The trilogy (U.K versions), in order of publication from left to right.

The Dark Age is a trilogy by Mark Chadbourn set around the beginning of the third millennium. While the previous series was a clear fantasy story, this has strings of gothic horror and existentialism woven into it.

The three books are:

- The Devil in Green (2002)
- The Queen of Sinister (2004)
- The Hounds of Avalon (2005)

Although not a direct sequel to The Age of Misrule, it is a continuation of the world established by the end of this trilogy, the events of which are referred to as the Fall. It is followed by the Kingdom of the Serpent.

At first the books appear to be standalone novels, however ultimately they weave together to form one larger story, as sub-plots and themes coalesce in the final book, and only by reading that can you see how it all holds together. They do not need to be read in order of publication, although The Hounds of Avalon does bring together the characters from the other two and is set after the events of The Queen of Sinister and The Devil in Green.

This trilogy fits into a much bigger jigsaw, a sprawling story that covers two thousand years of history, multiple mythologies and two worlds, through The Age of Misrule and the Kingdom of the Serpent - again, the stories stand separately but a greater perception comes from reading all.

The Devil in Green has been described as "a sumptuous feast of fairytale, magic, dark gothic horror and romance."

All through his books Chadbourn buries archetypes, specifically those of Jung, to get across his ideas and tap into the subconscious. He has the Hero, the Great Mother, the Wise old man, the Trickster and the Child subtly underpinning his characters. But he makes sure his characters are real and flawed. His heroes are not stereotypical high born achievers but ordinary individuals from normal or hard backgrounds.

When interviewed about this series he has said:

I've studied and read about archetypes for years. .. Jung.. believed they were elemental forces that we tapped into and we could control them, or maybe they controlled us. In a way, they are the elemental spirits and spiritual beliefs some religions have at their core. ..Stories force you to look at what is really important in life what it is to be a human being in the modern world. To consider, on a very basic level, the differences between good and evil and the reasons why human values are important. To consider why you're doing what you're doing, to look at the subtext of life, to consider life as a story and rather than just see the surface, to look at the meaning beneath. I've kept this in mind throughout all my books
— Mark Chadbourn

==Plot introduction and setting==
The trilogy is set in Britain and the Otherworld or Far Lands. Technology is failing and magic has returned along with armies of mythical creatures, and Faerie folk from the Otherworld. Everyday people face the hardships of living in a world with little law and order, poor communications and a Government that is struggling to maintain power. Travelling is fraught with danger of attack from creatures and monsters from the Otherworld. Within the cities gang rule is taking place and it is never safe to venture out after dark.

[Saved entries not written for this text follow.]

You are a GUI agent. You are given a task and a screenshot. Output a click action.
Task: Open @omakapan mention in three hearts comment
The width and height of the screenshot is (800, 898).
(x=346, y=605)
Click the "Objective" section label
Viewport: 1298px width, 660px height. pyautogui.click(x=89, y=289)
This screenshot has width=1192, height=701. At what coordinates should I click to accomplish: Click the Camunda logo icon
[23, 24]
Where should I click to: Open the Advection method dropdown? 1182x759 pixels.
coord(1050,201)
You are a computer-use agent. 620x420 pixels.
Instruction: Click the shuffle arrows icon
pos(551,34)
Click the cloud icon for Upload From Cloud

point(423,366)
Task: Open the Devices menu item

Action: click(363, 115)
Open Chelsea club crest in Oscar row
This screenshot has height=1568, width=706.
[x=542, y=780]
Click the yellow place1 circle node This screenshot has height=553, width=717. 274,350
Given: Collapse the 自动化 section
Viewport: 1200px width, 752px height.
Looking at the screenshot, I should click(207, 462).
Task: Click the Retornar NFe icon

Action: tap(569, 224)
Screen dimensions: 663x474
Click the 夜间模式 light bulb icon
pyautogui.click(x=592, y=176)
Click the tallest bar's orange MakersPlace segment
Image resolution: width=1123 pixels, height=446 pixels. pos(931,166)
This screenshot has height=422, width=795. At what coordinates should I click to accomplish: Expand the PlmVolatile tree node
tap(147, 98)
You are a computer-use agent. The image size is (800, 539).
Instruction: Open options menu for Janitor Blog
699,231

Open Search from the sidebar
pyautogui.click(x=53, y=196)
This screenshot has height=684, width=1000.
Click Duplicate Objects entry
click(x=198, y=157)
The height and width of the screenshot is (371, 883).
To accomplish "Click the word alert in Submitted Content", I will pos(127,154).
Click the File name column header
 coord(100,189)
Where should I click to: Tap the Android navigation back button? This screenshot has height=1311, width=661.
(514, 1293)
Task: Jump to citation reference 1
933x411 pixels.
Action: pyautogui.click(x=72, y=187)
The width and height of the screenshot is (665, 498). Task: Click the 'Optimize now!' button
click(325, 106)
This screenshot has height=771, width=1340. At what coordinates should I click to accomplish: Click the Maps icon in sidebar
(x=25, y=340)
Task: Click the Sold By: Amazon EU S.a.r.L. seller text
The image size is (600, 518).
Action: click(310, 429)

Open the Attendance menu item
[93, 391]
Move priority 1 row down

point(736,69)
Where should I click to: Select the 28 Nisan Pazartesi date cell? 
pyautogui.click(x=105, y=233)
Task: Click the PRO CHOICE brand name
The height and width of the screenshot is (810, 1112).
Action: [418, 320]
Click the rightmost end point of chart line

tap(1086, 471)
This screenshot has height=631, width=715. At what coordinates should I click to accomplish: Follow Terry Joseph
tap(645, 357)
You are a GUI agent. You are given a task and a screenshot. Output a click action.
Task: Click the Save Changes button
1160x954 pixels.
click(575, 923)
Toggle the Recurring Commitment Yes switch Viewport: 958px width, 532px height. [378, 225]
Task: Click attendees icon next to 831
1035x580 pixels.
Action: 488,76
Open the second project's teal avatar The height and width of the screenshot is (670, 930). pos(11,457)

Mark Chadbourn uses the gods of Celtic mythology referred to as the Tuatha Dé Danann within his books and the idea that Ley lines and ancient sites such as Stone Henge are connections to, and areas of, the Earth's energy which he calls the Blue Fire. The ancient sites act as gateways to the Otherworld. He draws on the theories of Brane cosmology to create a multiverse, where time in one dimension moves at a different rate from another; one hour in our world could be days or weeks in another.

== Plot summary ==

=== The Devil in Green ===

The Devil in Green centres around Mallory, a recently recruited Knights Templar based at Salisbury Cathedral, his comrades and his relationship with a new age traveller/Wicca called Sophie. The Knights Templar and the remnants of the Christian Church are trying to restore some form of order within the sphere of their world.

During a mission to rescue a vicar, Mallory finds himself in one of the courts of the Otherworld where he learns of his destiny as a Brother of Dragons; one of 5 chosen by Existence to help restore the balance of light vs. dark in our world.
He returns to Salisbury to discover supernatural forces have surrounded the Cathedral laying it to siege. The priests become more fundamentalist after their leader is killed mysteriously and a sacred artefact with alleged powers is recovered.

It falls to Mallory, with the help of Sophie to end the siege and overthrow the fundamentalist priests. During the siege his friend, Miller, is nearly crucified but saved when Cernunnos places a fabulous beast hatchling within him, infusing him with the Blue Fire. This leaves Miller with the ability to heal the sick. The story concludes with Mallory and Sophie heading off in search of their fellow Brothers and Sisters of Dragons.

The title refers to Cernunnos: although he is worshipped by the pagans as a nature god and part of life, the Christians portray him as the Devil; hence, 'the Devil in Green'

=== The Queen of Sinister ===

An incurable plague is sweeping the country. Caitlin Shepherd, a local GP, is working all the hours to do what she can in her community. Caitlin's husband and young son succumb and die. Overcome by grief, Caitlin thinks she cannot continue, but is helped by her friend, Mary the local herbalist. Mary is visited by an old Professor named Crowther, who says Caitlin is a Sister of Dragons, and that she must find a cure for the plague in the Otherworld. Caitlin goes with Crowther, meeting up with three others; Mahalia, a teenage girl, Carlton, a mute boy, and lastly, Matt, who is looking for his missing daughter.

Whilst in the court of Lugh in the Otherworld they rescue Jack, a teenager from our world, who was taken as a baby by the Tuatha Dé Danann during The Age of Misrule He has had placed within him a powerful weapon known as a Wish Hex.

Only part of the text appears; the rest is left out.